Intellectual Property Law

mother in law?

what would you do if you were me ? my mother in law hate me for no reason she just hate me whatever i do she don't like it ... she is too nosy she tell everyone in the family about our promblem or our bussiness and when she come to my house she look through my stuff she very nosy and one time she let my husband ex girlfrined in her house and my mother in law told stuff about us to ex girlfriend ... and when ever my husband and i go somewhere with my mother in law like people says hi to her know her and they ask who we were she don't say that im her duag in law but when my sister in law their she says ohh she my daug in law to my sister in law only not me , BUT my sister in law don't like my mother in law she hate her so much and she don't even call her or visti her but she always talk about her .. i told her that my sisther in law don't like you she don't call you or visti you cuz of the way you are and my mother in law talk LOUD i hate it ..and my husband know that she hate me i just tell my mother in law to leave me alone and not to bother calling me but she still bother my always calling never leave me alone so i stop calling , and visting her she very mean ! oh yes my husband always on my side he dont' let his mom harm me at all !

Public Comments

  1. Yeah, that's some pretty serious stuff...
  2. funny story. my brother-in-law doesn't tell his mother where he lives. it's because my brother-in-law has 3 sisters, each of the sisters has children, and his mother wrecked all three of their marriages.
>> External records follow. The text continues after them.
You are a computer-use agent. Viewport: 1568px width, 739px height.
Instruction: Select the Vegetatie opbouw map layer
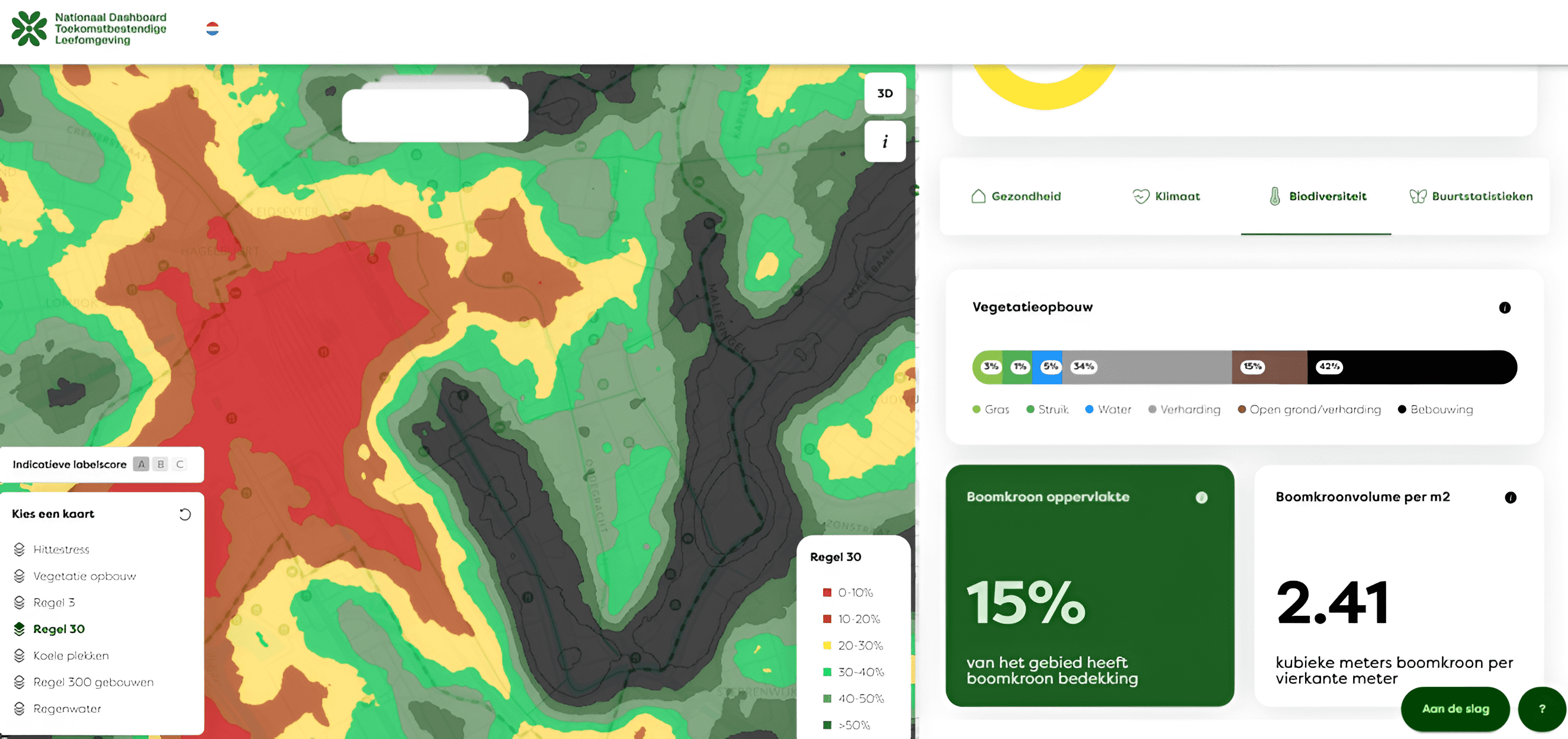coord(84,576)
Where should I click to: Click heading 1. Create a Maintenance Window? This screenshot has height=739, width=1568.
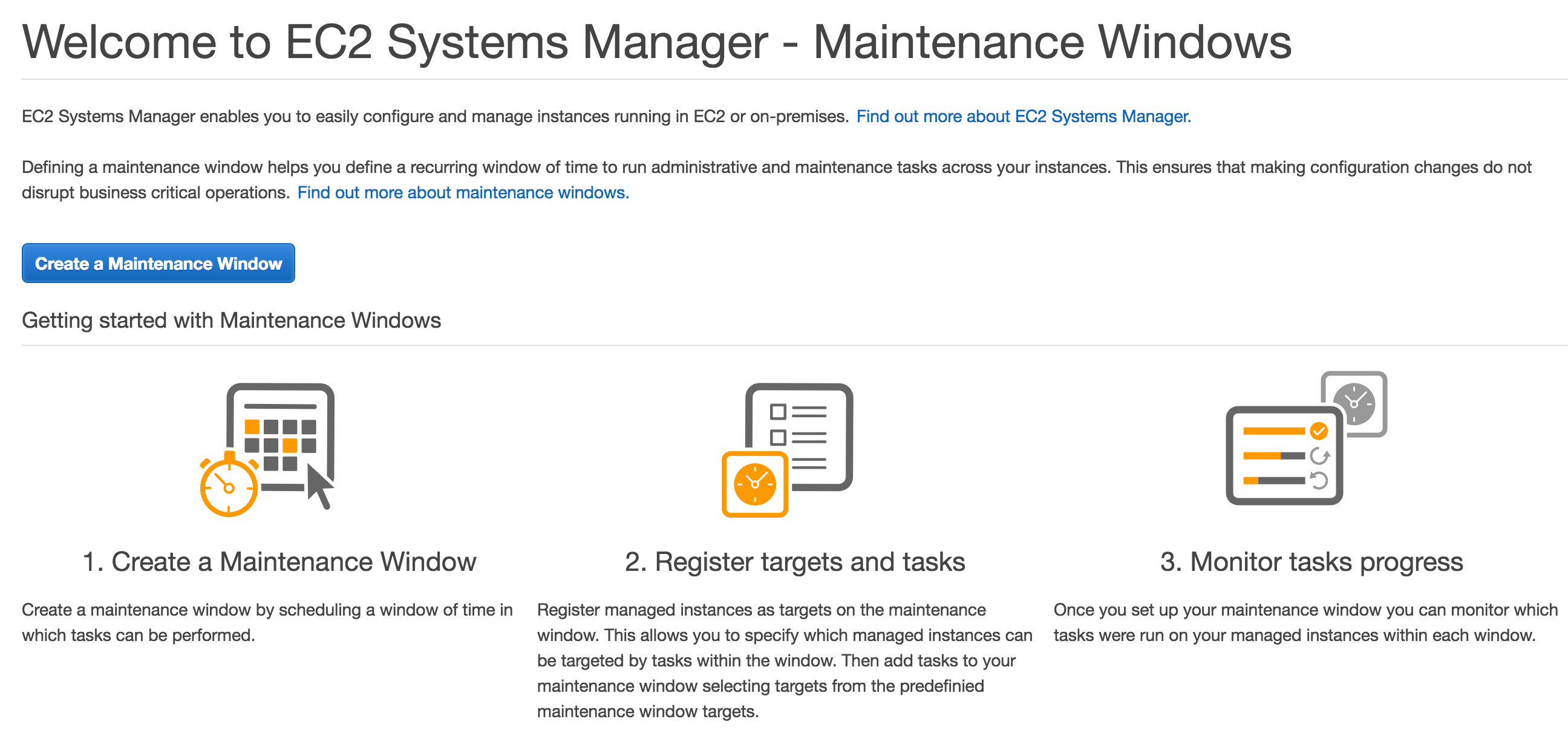(279, 561)

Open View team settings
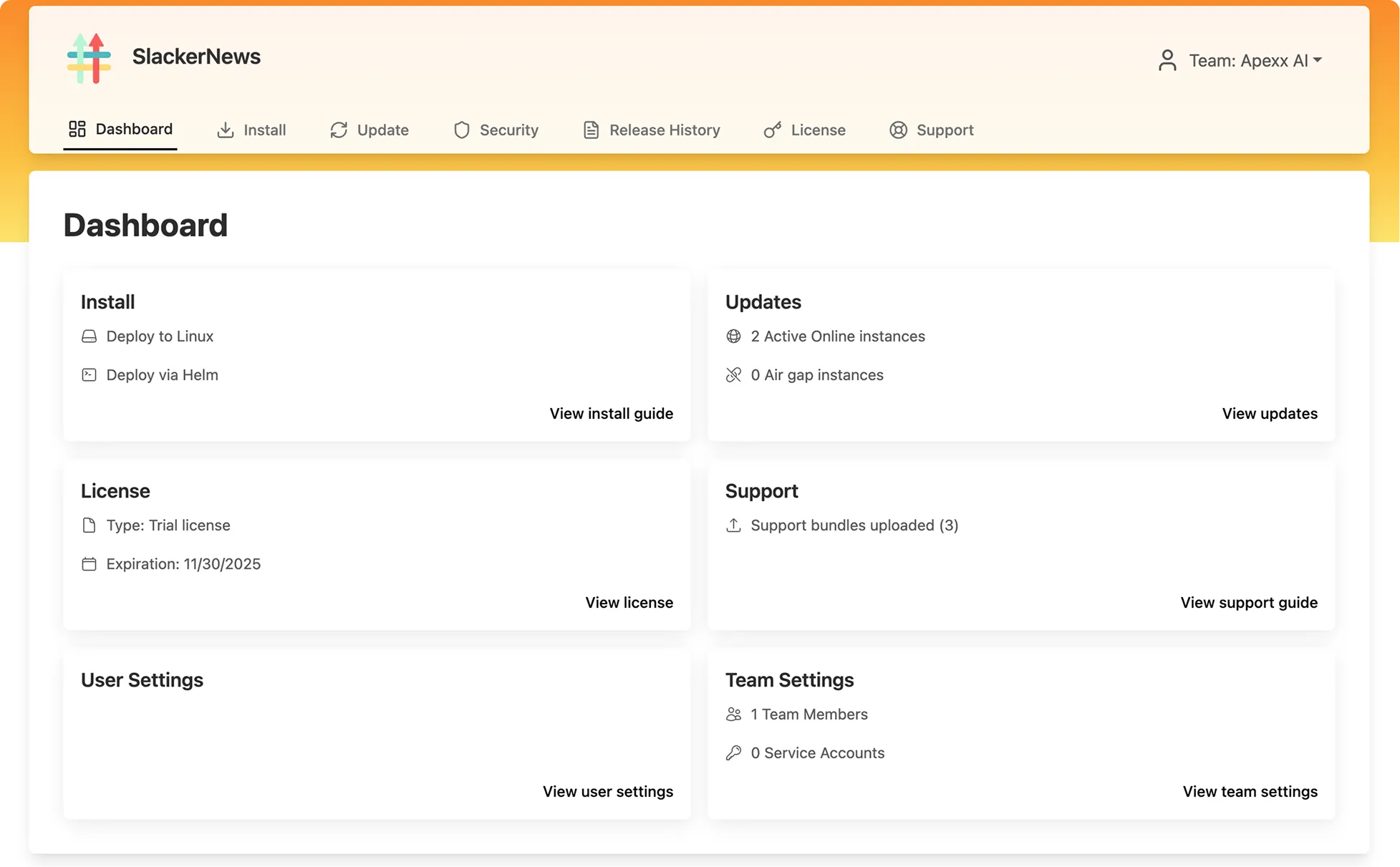click(1250, 791)
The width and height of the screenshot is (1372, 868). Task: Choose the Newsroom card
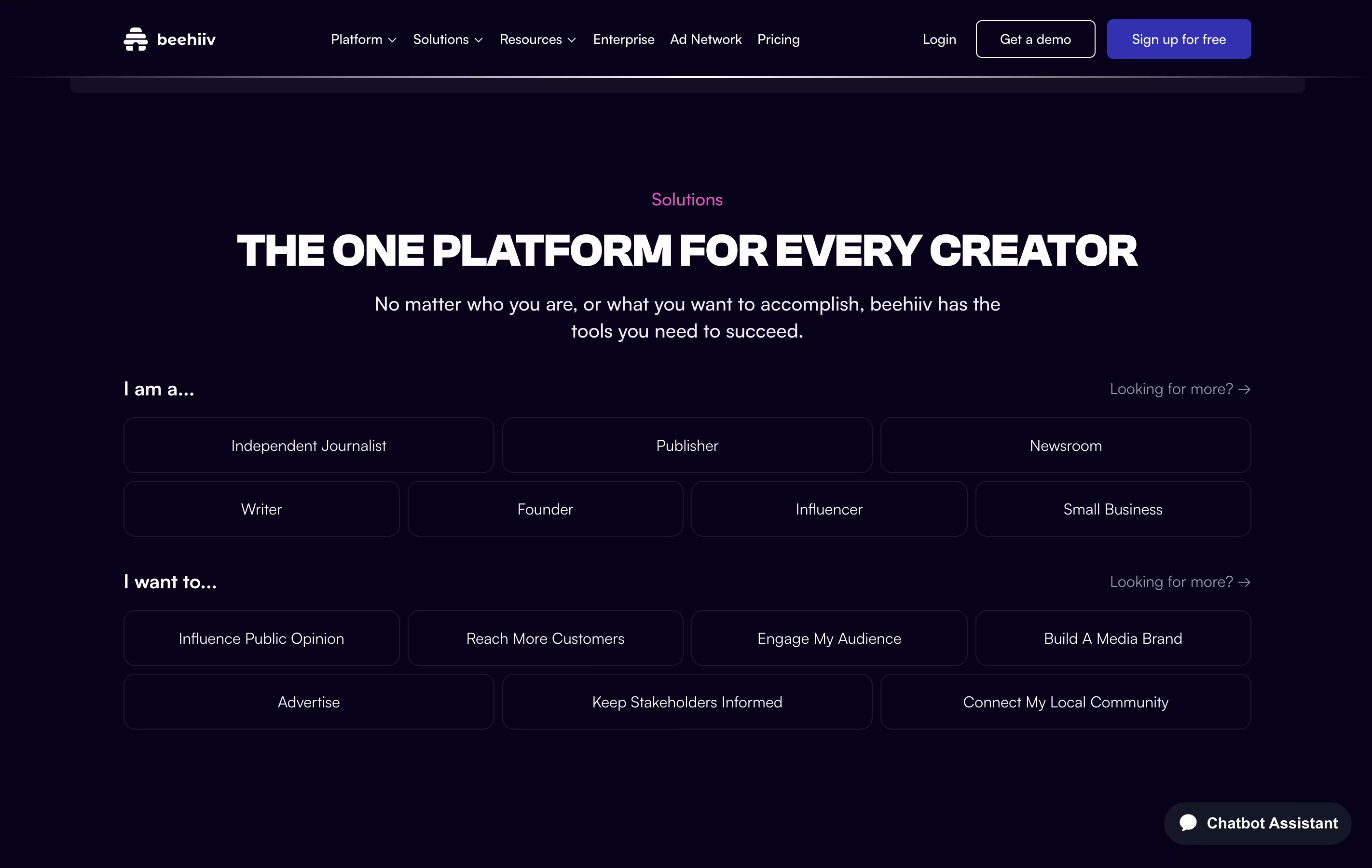1065,446
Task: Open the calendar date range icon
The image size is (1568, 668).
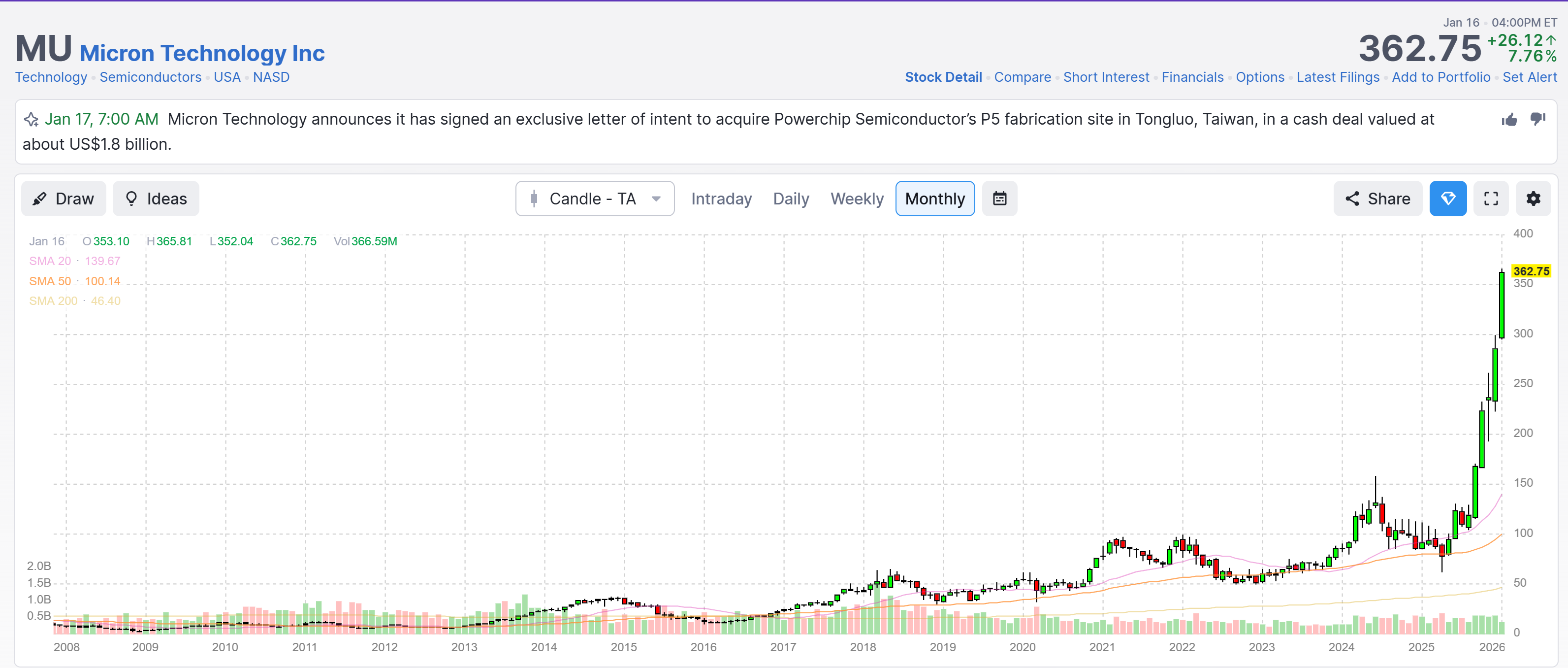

They bring their children over all the time for him and my sister to babysit.
  3. WELCOME to the world of MIL's They suck sometimes. Some MILs more than others. And they all think DIls aren't good enough. What matters is if your husband backs you up on these issues. If he does, you can bear through the couple of times you have to see her. If he doesn't it's a REAL problem. You can also ask him to be the one to always talk with his mom , so you don't have to do it.
  4. I say treat her like she treats you, or just advoid her at all cost, I wouldn't go around anyone that treated me badly, and if I did I sure would not lay down and let them walk all over me.
  5. Can you change your phone or get caller ID and turn off the message machine when she calls you. I would say Mom we need to get along for your sons sake.. so when she says off handed things, tell her right out that it hurts you and you do not half to listen to her gossip or her meanness. I had this in reverse My DIL was doing something similar to my son all the time. I told her if she wanted to get along with me Don't lie to my son or me and then I will respect you and love you. We get along great now that I confronted her and she cut the crap out. Love her a lot now just like my own kid. Hope this helps
  6. Stand up for yourself. Tell her to leave you alone, mind her buisness and tell her to NEVER EVER go through your things again. Your husband should stand up for u. He needs to tell his mother its not OK, for her disrespect you. Your mother in law does these things because she gets away with it. You don't deserve that. Your mother in law is a negative person. Avoid her as much as possible. When you must see her be nice, but say the least amount of words to her without being impolite. Good Luck.
  7. The best thing you can do, is what you are already doing, and that is cutting off all communication between the two of you.
  8. My in-laws do not like me, and if something goes wrong while I'm around somehow it is always my fault. It used to really bug me and I was really mad at them and even told my mother in law off which caused a BIG stink. It's been 3 years now and I've just come to realize over the holidays this year that no matter what I do they just won't ever like me and that's okay. I cannot expect my husband to disrespect his parents they raised him and I love him with all my heart I don't think I could ever give him an ultimatum. All I can do is just be a good wife and mom to my children. I can just learn how to treat my kid's future partners because I would never wish that on another person. I'm not ugly to them anymore I've had to get over that. If they call I will just not answer and let my husband get it. And as for visiting, because they live out of town I just decided I will not put myself in a position to be treated like poop from them anymore and so I will tell my husband he can take the kids and I stay home. I give him an option to make up an excuse if that makes it easier on him I just frankly don't care anymore. My husband loves me and that's all the approval I need.
  9. Oh you so need to have fun with this woman. Don't shy away and make her leave you alone. Go be her best friend. Be overly nice, overly helpful. That will drive her nuts. I did that to my mother inlaw. I am nice and now all these yrs later she loves me. Try the overly helpful and nice thing let me know how it goes
  10. Your husband needs to put her in her place. Regardless of the fact if she likes you or not... guess what? You two are married and if you let her get between your marriage you two will never work. Your husband needs to talk to his mother and he needs to tell her that either she needs to respect you or you all will have nothing to do with her and if you have children that they won't either. He needs to let it be known that her behavior won't be tolerated or you need to leave him. He needs to stand up for his family!